Attribution-ShareAlike 4.0 (CC BY-SA 4.0)https://creativecommons.org/licenses/by-sa/4.0/
License information was derived automatically
The dataset consists of over 1.4 Million musical artists present in MusicBrainz database -- their names, tags, and popularity (listeners/scrobbles), based on data scraped from last.fm. For the code used to obtain it, see here.

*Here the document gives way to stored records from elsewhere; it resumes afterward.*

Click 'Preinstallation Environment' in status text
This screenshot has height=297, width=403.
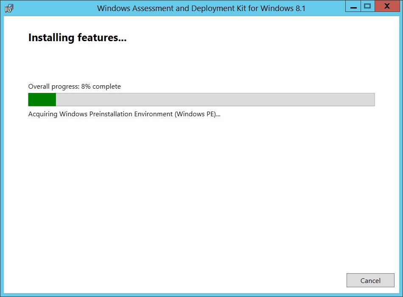coord(131,114)
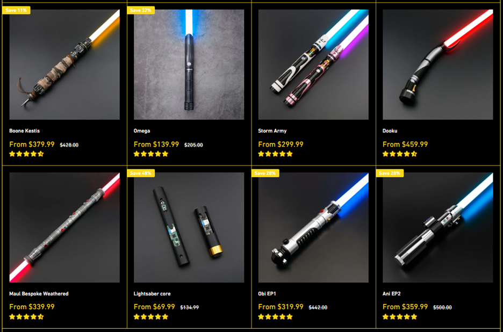Click the Boone Kestis product title
503x332 pixels.
(24, 131)
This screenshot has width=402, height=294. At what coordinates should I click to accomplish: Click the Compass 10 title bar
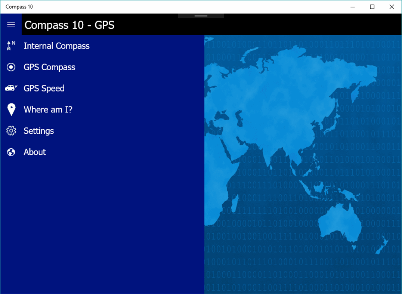[x=149, y=6]
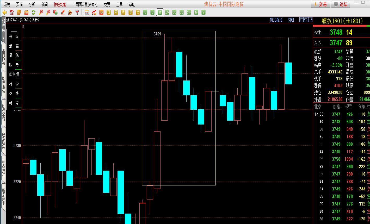This screenshot has height=224, width=370.
Task: Toggle the 60-minute period button
Action: pyautogui.click(x=182, y=12)
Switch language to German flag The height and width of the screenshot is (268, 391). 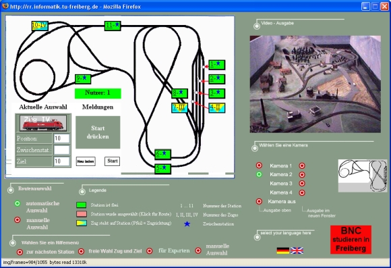[x=283, y=250]
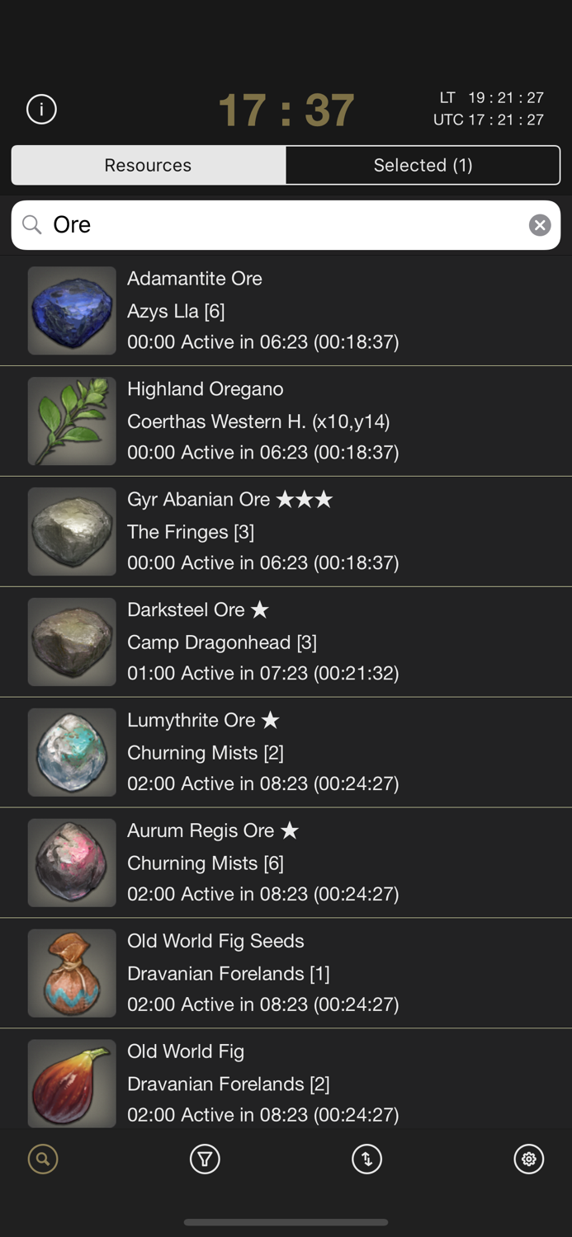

Last.fm suffers from the problem of multiple artists sharing the same profile page due to the fact that they have the same name. This means that for artists that have non-unique name it is not possible to establish how many of the listeners/scrobbles should be attributed to whom. In many cases this problem is negligible – for instance, there are at least 6 artists called Nirvana in the MusicBrainz database, but their popularity is distributed such that almost all of the scrobbles can be safely assumed to come from “this” Nirvana. However, for some artists, tracking the number of listeners/scrobbles is completely broken – Arkona or Ikon are some examples of this issue. In these cases, each artist with a duplicated name has an aggregated number of listeners/scrobbles assigned to them. In addition some artists have multiple profiles due to different spelling or transliteration between alphabets (see, e.g. here and here).
Last.fm tags are generated by the website’s users, so expect a lot of stuff in the tags_lastfm column to be factually incorrect, non-serious or vulgar (e.g., check out tags for Justin Bieber).
Data in column country_lastfm is established based on matching existing country names and their adjectivals with tags received from last.fm. This approach is prone to error (see the point above). In addition, there is an unfortunate ambiguity in tags such as spanish or german. These are used both to indicate where the artists come from and to indicate the language in which the lyrics are written. Because of that, many Latin American, Austrian, and Swiss artists have an incorrect country assigned to them.